Cacciatori di profili
Google mette a profitto la cooperazione sociale, attuando quello che in termine tecnico viene chiamata la «profilazione dei consumatori». In altri termini ogni click fatto sul motore di ricerca o ogni video visto su YouTube, ogni libro letto o scaricato con Google Books diventano elementi per costruire un profilo che può essere impacchettato per offrire alle imprese un bacino di consumatori da raggiungere attraverso mirate campagne pubblicitarie. Finora tutto questo ha funzionato, ma sta provocando un rigetto perché è un’operazione che può entra in rotta di collisione con la privacy. Il nomignolo di BigG fa riferimento al grande fratello orwelliano, anche se in questo caso abbiamo una forma di controllo diffusa e pervasiva attivata proprio dallo «stare in Rete». In altri termini il modello produttivo di Google – gratuità e messa a profitto dei beni comuni come l’informazione e la conoscenza – entrano in rotta di collisione con la democrazia. Siva Vaidhyanathan invoca la necessità di una sfera pubblica globale dove il potere di Google possa essere contenuto e dove si possa esercitare un controllo sulla società di Page e Brin. Ma quello che allo studioso nato a Buffalo sfugge è che la produzione stessa dell’opinione pubblica sta diventando un business. La tematica della cloud computing non si esaurisce nella possibilità dei singoli di essere vincolati a una impresa che offre di tutto e di più per stare in rete – dai programmi informatici ai contenuti -, ma che anche lo scambio di opinioni nelle chat e nei social network contribuiscono appunto alla «proliferazione dei consumatori». E su questo terreno Google deve vedersela con altre imprese – Facebook, ovviamente, ma anche Twitter – che sono nate proprio nella produzione di sfere pubbliche.

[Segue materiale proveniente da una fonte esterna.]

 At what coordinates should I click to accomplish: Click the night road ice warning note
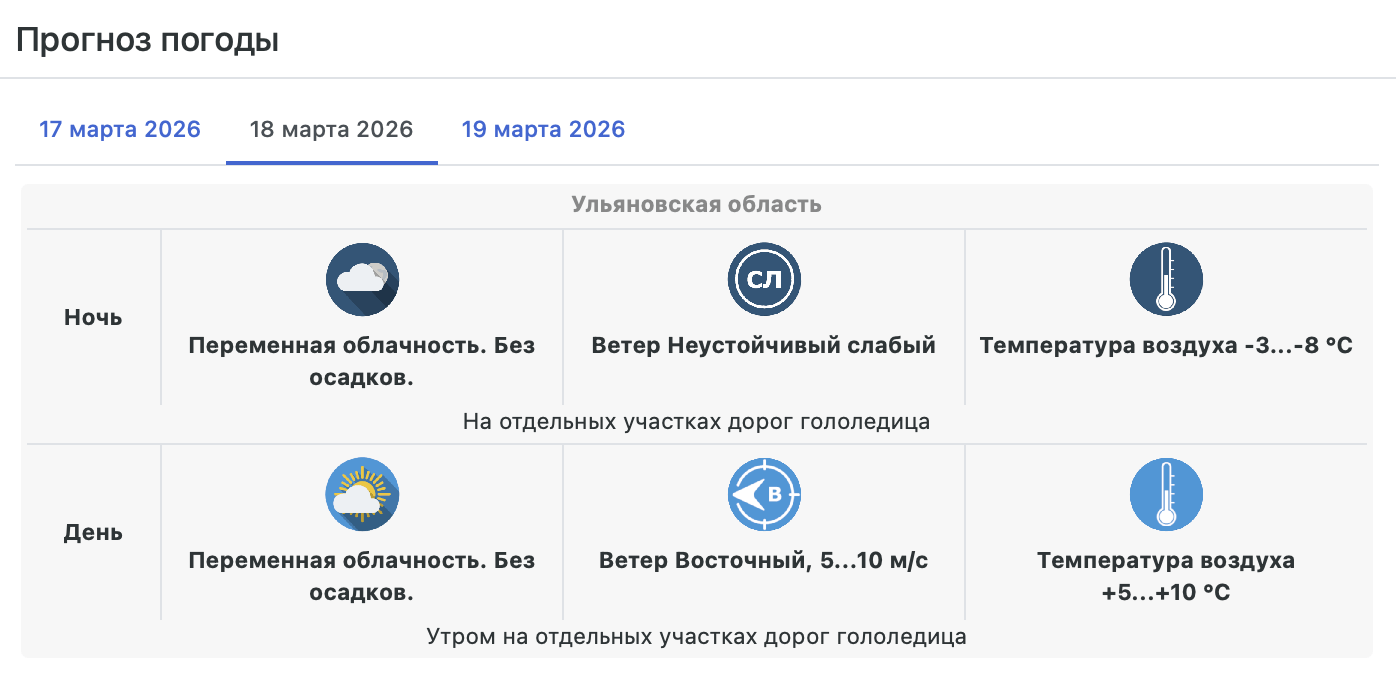(x=696, y=422)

La «googlizzazione di ogni cosa» – così recitava il titolo originale del volume – può incontrare proprio il suo limite proprio nelle dinamiche messe in moto da Google. Se tutto il web può essere a portata di click, il regime di accumulazione fondato sull’espropriazione – di conoscenza, informazione .- deve basarsi proprio su chi quei contenuti produce dentro la sfera pubblica. E non è detto che accetti di rimanere un soggetto passivo, così come vogliono Larry page e Sergej Brin.